> Instructions:
A – Name every city mentioned in the archery forum post.
B – From the archery forum post, return the part that opens with the words containing "Reasons for my" and closes with "learn VERY quickly.".
C – Answer these questions from the archery forum post:
(i) For how many years has the poster played soccer?
(ii) What type of release did the shop staff suggest for Target/3D Archery?
(iii) How many old Easton arrows does the poster have?

> Document extract:
## begin
# New College Target/3D Archer. Looking for Coaching/Advice!



## mhursh8 (Jul 26, 2011)

My name is Mike and I'm a 19 yr old college student from up in Edmond, Oklahoma but am home in San Antonio, Texas during my summers & holidays. I've played soccer for 15 years and am athletically built, holding a draw weight of around 50-60 lb's. Wanting to seriously get into archery I recently went into my local Wildlife store & got to know the gents @ the pro shop. They were VERY kind and helpful introducing me into the real deal. Long story short I have purchased a gently used, blue/black Hoyt Vantage Elite Plus Cam & 1/2+. Besides the bow itself I have a Sure Loc Gibbs Archery Sight as well as a lil magnified scope. There is a "lizard prong" trophy taker arrow rest as well as some semi-worn out strings (or so it looks). I believe I have a B Stinger XL Premier stabilizer on there (not positive but that's what its a lookin like) that they chrome painted. XT2000 limbs & 4 old Easton arrows. Thing is, as of this moment I do not have any release. At the shop they let me shoot a trigger release, but as I will mainly be wanting to train for Target/3D Archery they suggested I look to purchasing a thumb release. I will be getting a case to carry the bow and an arm guard. My plan is to join an Archery club up in Oklahoma City or Edmond as that will be where I spend most of my time over the next 4 years.

Reasons for my post are:

1 Seeking a coach or mentor that would be able to help guide me into a possible professional career (or in the general direction of someone of that background). I completely realize it will be extremely demanding but I am very strong willed and learn VERY quickly.
## end
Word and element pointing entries
## begin
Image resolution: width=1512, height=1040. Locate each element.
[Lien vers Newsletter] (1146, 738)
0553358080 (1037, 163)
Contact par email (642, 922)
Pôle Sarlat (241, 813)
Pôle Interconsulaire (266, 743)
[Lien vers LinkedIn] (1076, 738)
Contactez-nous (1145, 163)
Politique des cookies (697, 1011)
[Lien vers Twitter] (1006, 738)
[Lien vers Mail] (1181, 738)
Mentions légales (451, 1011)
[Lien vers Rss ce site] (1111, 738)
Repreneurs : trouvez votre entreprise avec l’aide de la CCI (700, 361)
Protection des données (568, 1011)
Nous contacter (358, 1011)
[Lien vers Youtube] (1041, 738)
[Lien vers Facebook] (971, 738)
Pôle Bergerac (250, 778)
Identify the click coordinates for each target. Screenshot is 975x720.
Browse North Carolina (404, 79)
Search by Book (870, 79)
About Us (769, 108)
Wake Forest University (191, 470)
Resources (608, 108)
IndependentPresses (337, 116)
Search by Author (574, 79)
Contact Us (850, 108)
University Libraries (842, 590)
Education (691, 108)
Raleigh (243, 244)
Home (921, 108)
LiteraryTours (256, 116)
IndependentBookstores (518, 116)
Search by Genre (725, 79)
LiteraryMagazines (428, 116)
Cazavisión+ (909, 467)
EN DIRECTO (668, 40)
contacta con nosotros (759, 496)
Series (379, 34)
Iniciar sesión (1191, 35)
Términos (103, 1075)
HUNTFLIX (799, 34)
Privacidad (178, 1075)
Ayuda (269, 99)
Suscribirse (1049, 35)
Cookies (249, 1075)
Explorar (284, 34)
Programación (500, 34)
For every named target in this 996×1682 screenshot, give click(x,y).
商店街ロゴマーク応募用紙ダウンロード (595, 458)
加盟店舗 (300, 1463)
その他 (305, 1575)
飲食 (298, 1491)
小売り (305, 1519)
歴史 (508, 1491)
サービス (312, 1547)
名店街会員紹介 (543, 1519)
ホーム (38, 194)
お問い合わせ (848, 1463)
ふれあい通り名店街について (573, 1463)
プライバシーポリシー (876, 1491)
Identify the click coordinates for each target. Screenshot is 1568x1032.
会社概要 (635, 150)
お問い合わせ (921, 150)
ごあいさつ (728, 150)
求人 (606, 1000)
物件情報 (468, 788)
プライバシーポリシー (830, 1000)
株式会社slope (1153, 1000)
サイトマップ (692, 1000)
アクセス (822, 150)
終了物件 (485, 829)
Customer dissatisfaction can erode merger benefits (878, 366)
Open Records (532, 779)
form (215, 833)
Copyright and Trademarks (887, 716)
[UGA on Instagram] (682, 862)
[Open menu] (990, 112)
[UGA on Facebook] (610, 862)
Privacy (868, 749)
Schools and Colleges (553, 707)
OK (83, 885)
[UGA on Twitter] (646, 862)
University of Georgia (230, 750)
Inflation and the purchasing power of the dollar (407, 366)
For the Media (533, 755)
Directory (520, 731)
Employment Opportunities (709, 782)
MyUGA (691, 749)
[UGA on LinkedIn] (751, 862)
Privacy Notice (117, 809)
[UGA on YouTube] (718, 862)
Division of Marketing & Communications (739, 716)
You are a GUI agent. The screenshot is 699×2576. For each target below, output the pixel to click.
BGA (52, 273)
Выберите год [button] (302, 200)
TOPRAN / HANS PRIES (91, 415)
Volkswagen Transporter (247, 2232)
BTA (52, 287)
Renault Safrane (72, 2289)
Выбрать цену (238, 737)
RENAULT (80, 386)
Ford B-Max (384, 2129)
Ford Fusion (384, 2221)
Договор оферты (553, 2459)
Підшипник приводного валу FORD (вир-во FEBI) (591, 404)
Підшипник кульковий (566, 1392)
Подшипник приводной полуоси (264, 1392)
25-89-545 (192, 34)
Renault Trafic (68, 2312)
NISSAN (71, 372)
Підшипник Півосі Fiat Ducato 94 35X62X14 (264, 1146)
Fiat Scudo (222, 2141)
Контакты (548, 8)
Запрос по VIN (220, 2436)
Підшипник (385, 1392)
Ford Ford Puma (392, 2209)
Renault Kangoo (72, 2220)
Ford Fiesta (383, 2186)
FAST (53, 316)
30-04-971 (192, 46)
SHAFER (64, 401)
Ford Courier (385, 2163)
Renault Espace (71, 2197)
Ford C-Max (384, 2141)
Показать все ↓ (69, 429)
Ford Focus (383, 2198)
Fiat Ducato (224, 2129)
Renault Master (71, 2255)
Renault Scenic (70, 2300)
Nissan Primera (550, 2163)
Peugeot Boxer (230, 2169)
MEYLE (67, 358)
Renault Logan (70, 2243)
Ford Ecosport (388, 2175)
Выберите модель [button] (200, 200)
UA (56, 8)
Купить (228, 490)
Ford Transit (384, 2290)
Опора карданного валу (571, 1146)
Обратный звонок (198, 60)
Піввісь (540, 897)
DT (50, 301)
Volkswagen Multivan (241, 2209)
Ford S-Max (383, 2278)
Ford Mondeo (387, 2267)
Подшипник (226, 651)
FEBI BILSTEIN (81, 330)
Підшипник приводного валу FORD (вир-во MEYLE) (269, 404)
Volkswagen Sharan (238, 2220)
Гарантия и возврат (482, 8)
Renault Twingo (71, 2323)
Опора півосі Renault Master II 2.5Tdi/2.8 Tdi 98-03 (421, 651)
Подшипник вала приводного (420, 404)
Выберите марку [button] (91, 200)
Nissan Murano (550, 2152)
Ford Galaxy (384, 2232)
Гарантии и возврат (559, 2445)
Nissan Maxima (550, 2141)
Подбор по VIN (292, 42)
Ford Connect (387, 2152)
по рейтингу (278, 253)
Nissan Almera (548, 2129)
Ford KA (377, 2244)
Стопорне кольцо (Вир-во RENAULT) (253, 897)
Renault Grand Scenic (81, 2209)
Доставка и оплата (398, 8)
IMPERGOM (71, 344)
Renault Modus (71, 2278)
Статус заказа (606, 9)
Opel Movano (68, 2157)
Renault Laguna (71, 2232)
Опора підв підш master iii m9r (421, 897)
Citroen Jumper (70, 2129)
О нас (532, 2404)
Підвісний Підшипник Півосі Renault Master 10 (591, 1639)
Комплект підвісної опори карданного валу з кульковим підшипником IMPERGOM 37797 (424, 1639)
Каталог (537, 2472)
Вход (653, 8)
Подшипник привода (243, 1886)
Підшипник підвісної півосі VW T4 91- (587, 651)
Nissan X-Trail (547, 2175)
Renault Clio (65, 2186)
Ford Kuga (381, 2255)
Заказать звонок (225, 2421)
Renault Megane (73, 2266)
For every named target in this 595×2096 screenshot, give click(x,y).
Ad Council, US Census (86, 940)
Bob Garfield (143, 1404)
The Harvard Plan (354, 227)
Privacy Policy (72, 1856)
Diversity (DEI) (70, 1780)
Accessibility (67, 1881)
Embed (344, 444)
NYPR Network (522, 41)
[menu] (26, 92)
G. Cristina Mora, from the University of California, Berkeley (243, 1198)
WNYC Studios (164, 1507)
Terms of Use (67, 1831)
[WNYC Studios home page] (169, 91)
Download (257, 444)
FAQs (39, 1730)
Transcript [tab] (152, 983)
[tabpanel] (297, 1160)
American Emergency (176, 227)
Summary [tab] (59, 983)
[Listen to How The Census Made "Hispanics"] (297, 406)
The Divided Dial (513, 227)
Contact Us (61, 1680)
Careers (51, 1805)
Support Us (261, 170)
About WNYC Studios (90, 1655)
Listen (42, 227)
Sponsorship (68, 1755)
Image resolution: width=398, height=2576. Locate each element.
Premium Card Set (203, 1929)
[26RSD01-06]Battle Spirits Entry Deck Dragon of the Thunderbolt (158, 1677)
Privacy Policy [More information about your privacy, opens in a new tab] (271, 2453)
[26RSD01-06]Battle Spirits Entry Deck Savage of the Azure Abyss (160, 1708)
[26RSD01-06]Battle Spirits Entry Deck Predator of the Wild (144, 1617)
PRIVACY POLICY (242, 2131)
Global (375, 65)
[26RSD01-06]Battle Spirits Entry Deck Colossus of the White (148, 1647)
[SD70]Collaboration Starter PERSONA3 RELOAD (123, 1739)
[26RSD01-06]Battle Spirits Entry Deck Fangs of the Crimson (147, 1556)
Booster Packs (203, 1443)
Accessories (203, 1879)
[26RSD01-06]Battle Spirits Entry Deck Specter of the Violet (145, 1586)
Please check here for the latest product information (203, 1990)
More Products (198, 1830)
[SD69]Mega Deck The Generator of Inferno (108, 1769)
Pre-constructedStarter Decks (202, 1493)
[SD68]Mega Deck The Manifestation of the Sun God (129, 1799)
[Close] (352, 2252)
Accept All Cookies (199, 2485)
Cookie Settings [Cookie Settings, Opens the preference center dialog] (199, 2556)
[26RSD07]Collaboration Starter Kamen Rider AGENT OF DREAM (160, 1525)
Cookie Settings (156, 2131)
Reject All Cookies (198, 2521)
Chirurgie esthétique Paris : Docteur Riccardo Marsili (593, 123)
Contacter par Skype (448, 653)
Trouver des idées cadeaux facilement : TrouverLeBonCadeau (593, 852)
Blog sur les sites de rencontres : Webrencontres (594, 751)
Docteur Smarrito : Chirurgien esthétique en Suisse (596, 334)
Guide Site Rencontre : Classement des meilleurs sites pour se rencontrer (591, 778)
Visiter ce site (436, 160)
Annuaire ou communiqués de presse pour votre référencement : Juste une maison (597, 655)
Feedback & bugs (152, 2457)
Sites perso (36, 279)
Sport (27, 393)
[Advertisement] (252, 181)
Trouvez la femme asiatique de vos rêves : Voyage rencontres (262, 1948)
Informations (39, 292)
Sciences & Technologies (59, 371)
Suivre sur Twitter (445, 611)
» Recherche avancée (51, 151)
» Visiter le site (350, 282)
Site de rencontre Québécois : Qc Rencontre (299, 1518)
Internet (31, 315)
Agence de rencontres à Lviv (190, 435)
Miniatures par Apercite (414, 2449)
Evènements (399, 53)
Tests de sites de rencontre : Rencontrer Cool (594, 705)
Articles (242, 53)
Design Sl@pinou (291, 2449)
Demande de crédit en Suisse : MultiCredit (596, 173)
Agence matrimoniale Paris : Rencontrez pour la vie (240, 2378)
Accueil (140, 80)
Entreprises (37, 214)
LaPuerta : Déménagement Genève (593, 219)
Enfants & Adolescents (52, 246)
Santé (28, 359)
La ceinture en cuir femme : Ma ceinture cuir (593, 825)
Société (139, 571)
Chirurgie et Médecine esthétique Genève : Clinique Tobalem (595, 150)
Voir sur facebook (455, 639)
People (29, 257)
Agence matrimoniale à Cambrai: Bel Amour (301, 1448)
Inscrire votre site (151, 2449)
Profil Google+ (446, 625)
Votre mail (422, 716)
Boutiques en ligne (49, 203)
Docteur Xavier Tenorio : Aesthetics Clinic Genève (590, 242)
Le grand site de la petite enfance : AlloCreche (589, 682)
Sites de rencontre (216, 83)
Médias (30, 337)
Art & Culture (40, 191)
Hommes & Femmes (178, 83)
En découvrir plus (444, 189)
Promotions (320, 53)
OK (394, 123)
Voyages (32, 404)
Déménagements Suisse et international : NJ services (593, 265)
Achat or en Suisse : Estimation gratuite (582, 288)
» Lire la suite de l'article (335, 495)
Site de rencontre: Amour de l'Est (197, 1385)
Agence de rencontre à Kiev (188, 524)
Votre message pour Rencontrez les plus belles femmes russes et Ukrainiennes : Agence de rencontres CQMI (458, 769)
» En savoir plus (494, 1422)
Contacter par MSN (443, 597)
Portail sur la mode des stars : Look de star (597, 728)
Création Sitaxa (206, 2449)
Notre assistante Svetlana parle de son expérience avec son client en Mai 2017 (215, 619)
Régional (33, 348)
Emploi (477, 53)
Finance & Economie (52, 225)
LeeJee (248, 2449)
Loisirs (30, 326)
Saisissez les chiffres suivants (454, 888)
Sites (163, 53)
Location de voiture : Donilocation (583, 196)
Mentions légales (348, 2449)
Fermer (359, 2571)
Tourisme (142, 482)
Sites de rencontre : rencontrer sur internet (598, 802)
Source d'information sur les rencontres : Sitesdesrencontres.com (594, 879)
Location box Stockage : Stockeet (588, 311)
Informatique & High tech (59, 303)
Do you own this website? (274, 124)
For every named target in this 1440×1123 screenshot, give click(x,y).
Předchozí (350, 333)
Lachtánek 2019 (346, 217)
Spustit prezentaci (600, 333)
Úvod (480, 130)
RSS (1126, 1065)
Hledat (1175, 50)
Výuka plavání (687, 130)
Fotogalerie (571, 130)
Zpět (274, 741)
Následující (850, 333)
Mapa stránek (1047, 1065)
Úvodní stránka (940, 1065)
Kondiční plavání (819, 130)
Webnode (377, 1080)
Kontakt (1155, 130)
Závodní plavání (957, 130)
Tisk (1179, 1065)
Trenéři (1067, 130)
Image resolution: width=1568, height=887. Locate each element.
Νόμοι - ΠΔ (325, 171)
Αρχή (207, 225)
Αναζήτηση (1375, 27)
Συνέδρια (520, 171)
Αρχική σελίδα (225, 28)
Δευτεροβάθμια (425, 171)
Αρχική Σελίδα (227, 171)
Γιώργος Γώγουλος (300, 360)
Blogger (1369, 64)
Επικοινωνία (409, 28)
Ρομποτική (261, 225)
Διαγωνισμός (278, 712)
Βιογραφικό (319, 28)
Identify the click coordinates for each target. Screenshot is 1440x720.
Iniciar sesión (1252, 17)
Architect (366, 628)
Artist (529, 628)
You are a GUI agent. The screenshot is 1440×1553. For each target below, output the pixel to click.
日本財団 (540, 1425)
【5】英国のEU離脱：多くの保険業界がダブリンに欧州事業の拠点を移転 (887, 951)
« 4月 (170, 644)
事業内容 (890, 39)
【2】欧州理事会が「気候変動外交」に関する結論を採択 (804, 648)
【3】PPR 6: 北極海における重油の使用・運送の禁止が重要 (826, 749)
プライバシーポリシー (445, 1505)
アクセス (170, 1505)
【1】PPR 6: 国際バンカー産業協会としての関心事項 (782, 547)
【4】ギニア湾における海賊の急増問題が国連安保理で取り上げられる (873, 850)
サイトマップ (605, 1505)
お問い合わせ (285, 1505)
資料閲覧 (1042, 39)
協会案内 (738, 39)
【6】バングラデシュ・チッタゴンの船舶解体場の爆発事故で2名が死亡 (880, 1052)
## end
> Task-by-task outputs:
A –
Edmond
San Antonio
Oklahoma City

B –
Reasons for my post are:

1 Seeking a coach or mentor that would be able to help guide me into a possible professional career (or in the general direction of someone of that background). I completely realize it will be extremely demanding but I am very strong willed and learn VERY quickly.

C –
(i) 15 years
(ii) A thumb release
(iii) 4